A project to build 130 passenger cars for use on corridor trains in the Midwest and California is in danger of being sidetracked because it might lose its funding.
Trains magazine reported that the project is in danger of losing $551 in federal funds, which will be returned to the U.S. treasury if not spend by Sept. 30, 2017.
The cars are to be built by Nippon Sharyo in Rochelle, Illinois, but little progress has been made since a prototype car failed a compression test last fall.
A car shell buckled under the compression of the required 800,000 pounds, for reasons that the manufacturer has not yet identified.
In the meantime, Nippon Sharyo has suspended work on the cars and laid off 98 workers.
The company has invested $50 million in the facility as part of a federal law’s “Buy America” provisions.

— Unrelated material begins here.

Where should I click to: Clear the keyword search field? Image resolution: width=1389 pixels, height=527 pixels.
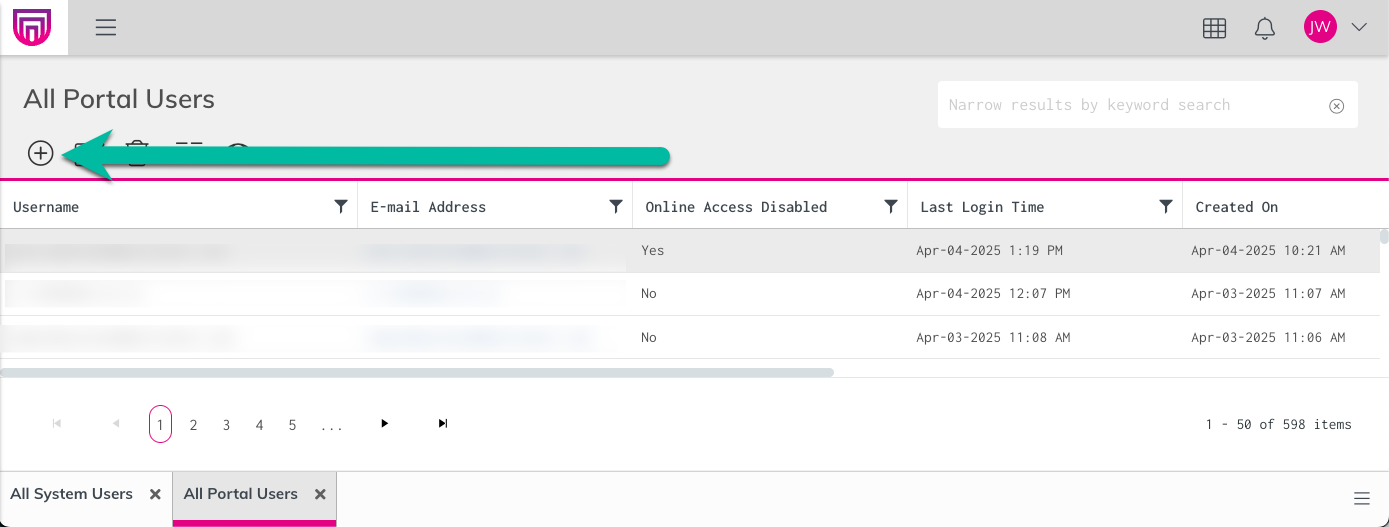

Bruce Roberts, chief of California’s Division of Rail in the Department of Public Transportation, the agency overseeing the procurement, said Congress could extend the funding, but that seems unlikely.
He said Nippon Sharyo is “actively working” on a redesign of the cars to address the test requirements, and together Caltran, the Illinois transportation department, and the Federal Railroad Administration are “working with (the manufacturer) to explore other funding options.”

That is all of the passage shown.